I don't care. All I care about is that you read this to the end. Sound good?
Then let's begin. You may have heard that George Washington had wooden teeth. He lost most of his teeth in his 20s and had a set of dentures made out of wood.
It's a disturbing visual. The founding father, commander-in-chief, and first president of the United States click clacking his way through a ham sandwich. Except it isn't true.
In 2005 at the National Museum of Dentistry in Baltimore, laser scans were performed on Washington's 200-year-old dentures and found them to be made of gold, lead, hippopotamus ivory, horse and donkey teeth. His mouth was a petting zoo of nightmares. this information, I want to ask you something.
How did it feel to learn this new fact about George Washington's teeth? I stated a thing, I provided evidence of that thing, and presumably you now believe the thing I stated. Presumably, your belief in the composition of George Washington's teeth has changed with little or no friction. Presumably the next time you're at a party and George Washington's teeth come up in conversation, you're going to proudly impart this newfound knowledge to your fellow party-goers. Yes?
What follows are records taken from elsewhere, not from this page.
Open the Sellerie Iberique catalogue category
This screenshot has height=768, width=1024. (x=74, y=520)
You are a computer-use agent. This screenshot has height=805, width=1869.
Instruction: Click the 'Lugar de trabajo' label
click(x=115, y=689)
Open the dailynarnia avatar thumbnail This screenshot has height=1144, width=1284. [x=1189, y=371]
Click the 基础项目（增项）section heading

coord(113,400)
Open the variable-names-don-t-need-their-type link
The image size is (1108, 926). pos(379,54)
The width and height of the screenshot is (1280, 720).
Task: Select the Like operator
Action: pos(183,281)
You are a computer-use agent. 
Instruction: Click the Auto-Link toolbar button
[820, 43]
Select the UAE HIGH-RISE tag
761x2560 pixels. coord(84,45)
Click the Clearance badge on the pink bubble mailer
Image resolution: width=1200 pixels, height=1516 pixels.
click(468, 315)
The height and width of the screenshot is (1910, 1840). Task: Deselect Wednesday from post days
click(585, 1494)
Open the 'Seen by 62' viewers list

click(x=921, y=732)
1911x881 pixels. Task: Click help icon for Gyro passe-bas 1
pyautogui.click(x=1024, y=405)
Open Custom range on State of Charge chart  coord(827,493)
Terrific, let's continue. What if I told you George Washington had another set of false teeth? What if I told you the other set wasn't made from wood, ivory, or any of the aforementioned materials?
What if I told you it was made from the teeth of slaves? Now let's try this again. How did it feel to learn this fact about George Washington? Any more of that friction I mentioned earlier?
Before we go any further, allow me to reiterate, I am not here to convince you that George Washington was a bad person. I could go through all my cited sources and cherry pick arguments that either deify or demonize George Washington. I could paint a portrait of a monster or I could exonerate a patriot. But as I said before, I don't care. It's not the point.
The point is to give you an emotional barometer of how you feel when presented with new ideas. Because you may have noticed that the first factor about George Washington's teeth was rather easy to accept. I would even wager that when I told you the first fact, you accepted it without question.
But when I told you the second fact, you immediately checked my sources and are now furiously composing an informed yet incendiary retort which you will boldly deliver to me in the form of a sour, blustering Facebook comment. And that's okay. That's all part of it. Let's try a few more. Napoleon Bonaparte was not short.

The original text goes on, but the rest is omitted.